Linkless graphs are the graphs that can be drawn in space so that no two cycles have nonzero linking number. A closely related concept is that of a "flat embedding", in which each cycle should be the boundary of a disk that is not crossed by any other feature of the graph; every linklessly embeddable graph has a flat embedding. I wrote about linkless graphs in my SoCG 2010 conference report: Ken-ichi Kawarabayashi spoke at SoCG about a linear time algorithm he had developed with Kreutzer and Mohar for recognizing them and finding embeddings of them.
Sachs' question concerns spatial analogues of Fáry's theorem, the result that any planar graph can be drawn in the plane with straight line segment edges. Linkless embeddings are defined topologically rather than geometrically: edges are allowed to be represented as curves or polygonal chains rather than as straight line segments. Does every linkless graph have a straight-line linkless embedding?

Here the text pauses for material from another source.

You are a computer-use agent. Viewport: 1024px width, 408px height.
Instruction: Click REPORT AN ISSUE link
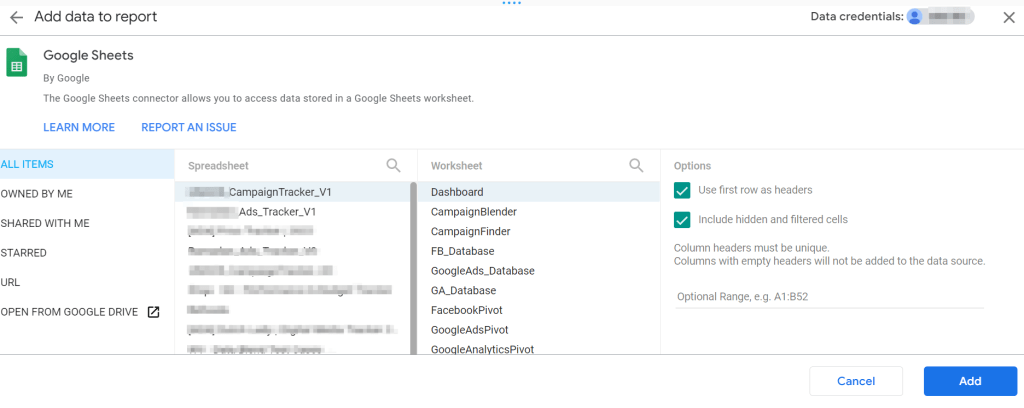pos(188,127)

Sachs' writeup actually includes a stronger problem: does every linkless embedding of a graph have a homeomorphic straight-line embedding? But as he hints, the answer to this stronger question is no: for instance, a triangle graph can be embedded in space to form a trefoil knot with curved edges, and this embedding is linkless (there are no two disjoint cycles to be linked); however, according to calculations of the stick number of the trefoil the shortest cycle that has a homeomorphic straight-line embedding is the 6-cycle. So not every linkless embedding of the triangle can be straightened. But perhaps restricting attention to flat embeddings avoids this problem: in a flat embedding, none of the cycles can be knotted. So: does every flat embedding of a graph have a homeomorphic straight-line embedding?